Another interesting development with the workplan assessments is the use by the EPA of data produced in the EU as well as other organisations, particularly in planning and scoping its work. "This really makes sense," says Beck. "There was a time when the EPA did not acknowledge such information was available."

On the relationship between risk assessment science and policy, Becker says: "If you improve the quality, transparency and objectivity of assessments, and do a better job of fully characterising risks - not just the upper boundaries or the worst case, but by providing a better understanding of overall distribution of risk across the general population - then you are providing better information for risk managers."

SOCMA's Helmes says: "In general, all companies embrace the concept of introducing better science into the whole process, and they support using risk assessment as opposed to hazard evaluation for regulatory decisions and setting priorities. I think a lot of the good science is available from industry."

Looking to the future, ACC's Becker says a lot of progress has been made in the area of 21st-century toxicology - including the use of in vitro tests, high-throughput assays and in silico computer-driven screening methods. "We are not at the stage where we can use those methods to replace the current approaches we use to evaluate chemicals safety," he says.

"We need confidence the approaches are scientifically valid." A binding assay may suggest some activity, but the relationship between that assay and the potency and exposure and effects in an organism need to be understood.
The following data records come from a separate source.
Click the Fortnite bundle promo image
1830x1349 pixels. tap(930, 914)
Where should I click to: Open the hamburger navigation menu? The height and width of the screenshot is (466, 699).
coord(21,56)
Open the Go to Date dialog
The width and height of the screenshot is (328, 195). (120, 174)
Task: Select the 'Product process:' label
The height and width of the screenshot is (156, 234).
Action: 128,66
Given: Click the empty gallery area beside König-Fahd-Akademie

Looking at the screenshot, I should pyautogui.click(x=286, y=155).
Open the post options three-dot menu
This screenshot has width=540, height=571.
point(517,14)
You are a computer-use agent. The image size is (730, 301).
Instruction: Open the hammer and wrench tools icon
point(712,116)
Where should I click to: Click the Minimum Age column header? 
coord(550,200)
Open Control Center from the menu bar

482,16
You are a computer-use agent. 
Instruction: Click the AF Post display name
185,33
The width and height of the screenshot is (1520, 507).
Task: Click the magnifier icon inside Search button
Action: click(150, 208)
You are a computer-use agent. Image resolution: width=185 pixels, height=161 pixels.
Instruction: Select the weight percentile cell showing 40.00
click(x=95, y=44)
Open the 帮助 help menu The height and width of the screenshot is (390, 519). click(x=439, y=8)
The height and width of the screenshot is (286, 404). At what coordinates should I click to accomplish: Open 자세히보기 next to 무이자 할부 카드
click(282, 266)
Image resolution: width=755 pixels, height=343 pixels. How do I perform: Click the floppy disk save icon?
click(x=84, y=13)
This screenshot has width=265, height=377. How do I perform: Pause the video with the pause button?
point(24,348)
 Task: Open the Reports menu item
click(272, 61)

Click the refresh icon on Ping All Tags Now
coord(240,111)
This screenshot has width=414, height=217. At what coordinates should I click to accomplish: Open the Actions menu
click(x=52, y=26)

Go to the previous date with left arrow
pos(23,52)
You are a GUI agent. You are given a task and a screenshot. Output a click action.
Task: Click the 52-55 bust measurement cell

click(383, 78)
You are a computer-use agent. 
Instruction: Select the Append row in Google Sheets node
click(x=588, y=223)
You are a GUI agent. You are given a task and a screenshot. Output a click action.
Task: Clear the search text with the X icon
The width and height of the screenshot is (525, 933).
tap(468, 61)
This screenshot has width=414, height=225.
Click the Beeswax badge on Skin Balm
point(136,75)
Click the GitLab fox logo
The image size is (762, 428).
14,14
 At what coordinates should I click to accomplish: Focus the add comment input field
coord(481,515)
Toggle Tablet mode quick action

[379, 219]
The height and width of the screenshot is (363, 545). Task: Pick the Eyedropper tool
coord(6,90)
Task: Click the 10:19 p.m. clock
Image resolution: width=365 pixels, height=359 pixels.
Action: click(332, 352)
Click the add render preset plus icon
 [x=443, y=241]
He also says it is important to consider how toxicology questions are framed so that evaluation strategies - integrated testing and assessment - can be designed and implanted so that the outputs are more useful.

SOCMA's Helmes adds that predictive toxicology tools will be useful for priority setting or hazard evaluation, but says this will vary from chemical class to chemical class. "Some classes - because of their structure - lend themselves to this sort of predictive toxicology, whereas others would not at all," he adds.